Valeria las tomó nerviosamente del brazo a ambas y las acompañó hasta el aparcamiento, donde las esperaba su hija sentada indolentemente en el asiento trasero de un Nissan, escuchando música a todo trapo.
– Supimos de vuestra llegada por los augures. Anoche mismo leímos que Anaíd conseguiría llegar hasta Catania -les aclaró en un susurro mientras miraba hacia todos lados asegurándose de que no hubiese nadie escuchando en un radio de diez metros.
– Pero… ¿y la hora? ¿Y el vuelo? -se asombró Anaíd.

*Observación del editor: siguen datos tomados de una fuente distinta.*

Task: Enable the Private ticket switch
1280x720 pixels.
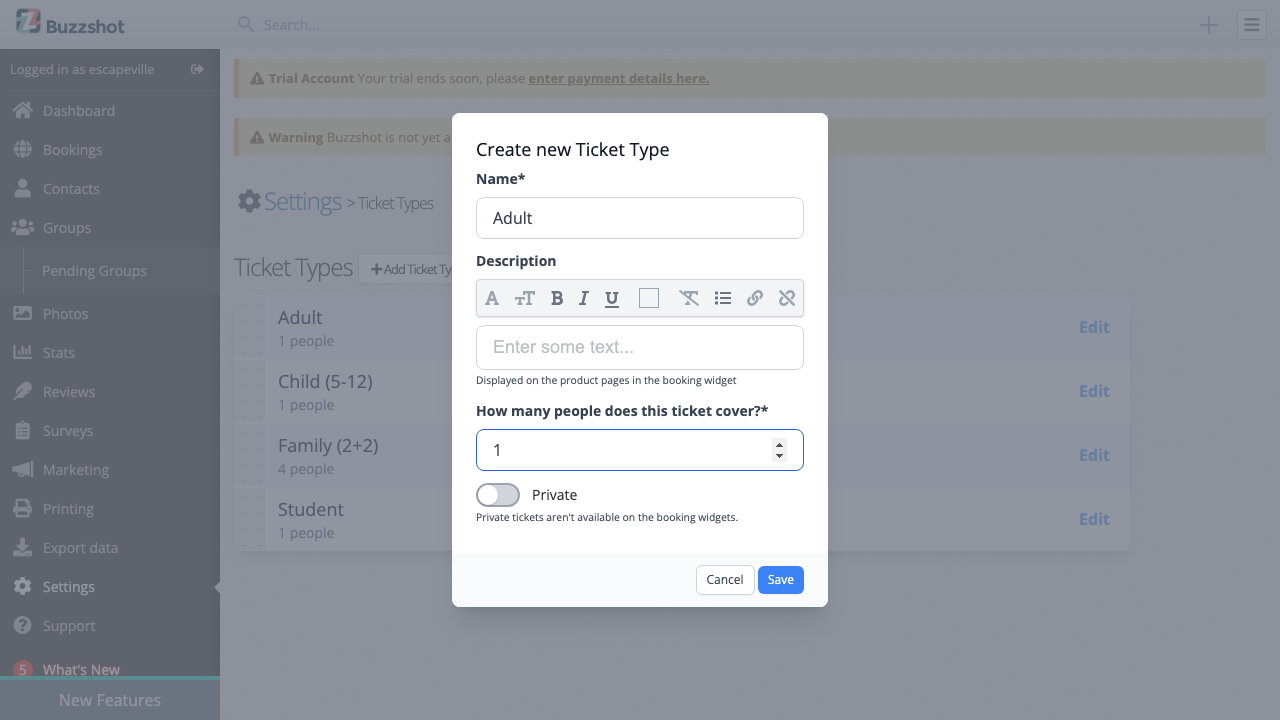Action: (497, 495)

Criselda se adelantó. Por el cansancio del rostro de Valeria y el aburrimiento notorio de la chica, supuso bien.
– ¿Nos habéis estado esperando durante todo el día?
– Así es, pero ha valido la pena -afirmó Valeria riendo-. Anaíd, ésta es mi hija Clodia.
Clodia no parecía tan cordial como su madre, aunque se notaba a la legua que la temía. Por eso tendió la mano formalmente a Criselda y sonrió con gesto forzado a Anaíd.
– Bienvenidas.
Valeria le dio un coscorrón sin cortarse un pelo.
– ¿Ésas son maneras de recibir a unas compañeras en peligro? ¿Así les demuestras tu afecto? ¿Tu hospitalidad?
Clodia se tragó el orgullo y Anaíd cazó al vuelo una mirada oscura y cargada de reproches que dirigió a su madre. Las besó sin calidez y todas entraron en el coche. Valeria se sentó al volante y Anaíd se fijó en los músculos de sus brazos. Los bíceps de Valeria, brillantes de sudor, se hinchaban al maniobrar, los movimientos de Valeria estaban llenos de fuerza.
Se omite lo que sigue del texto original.